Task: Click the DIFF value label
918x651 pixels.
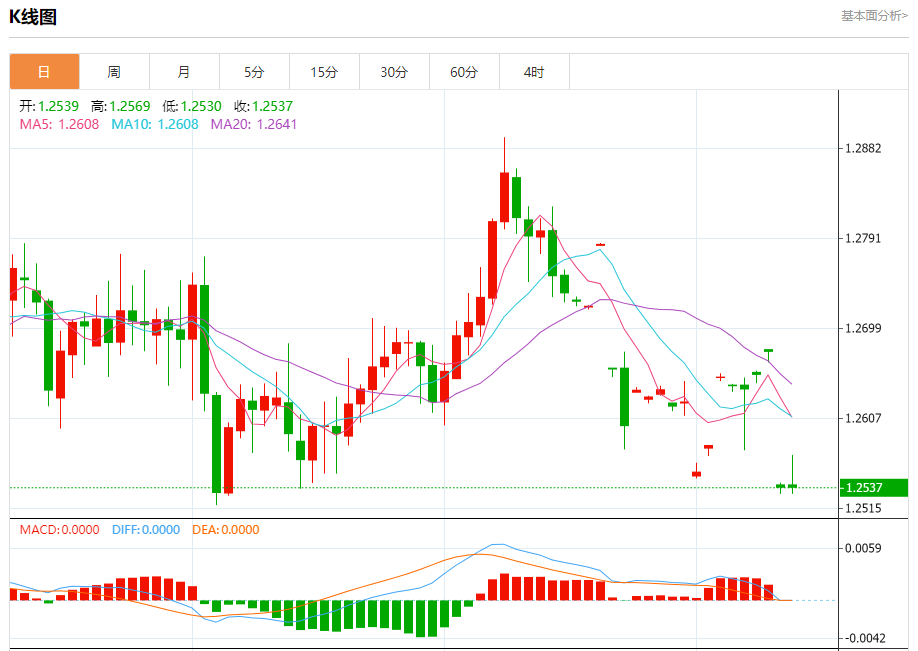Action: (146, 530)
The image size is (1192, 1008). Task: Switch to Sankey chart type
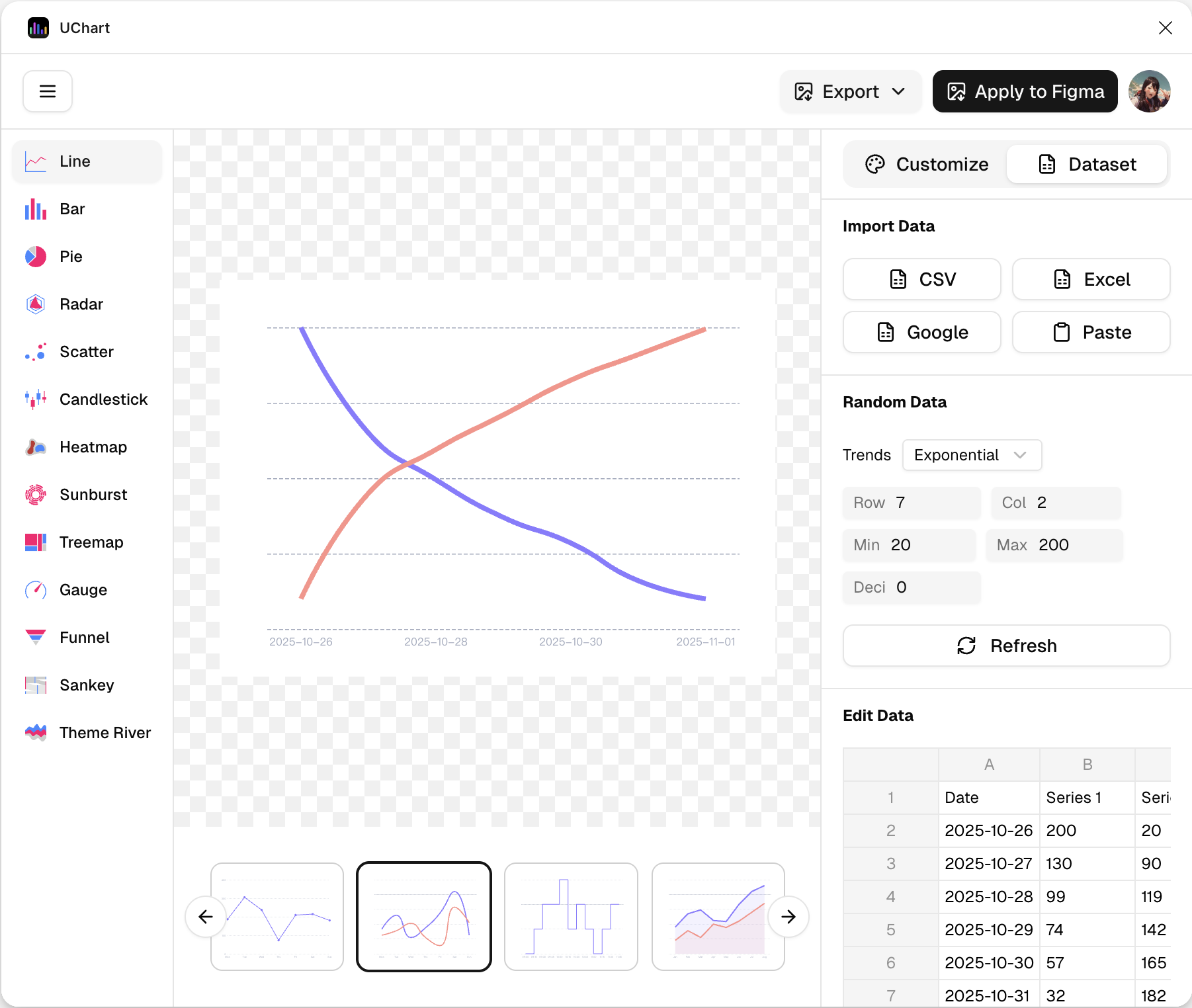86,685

◆ ◆ ◆

Reproduce the listing above from the line that contains "The image size" through its final line, exactly and with nothing added. Omit the images.

▶ _Result for this exercise_:
The image size is (1192, 1008). Task: Switch to Sankey chart type
86,685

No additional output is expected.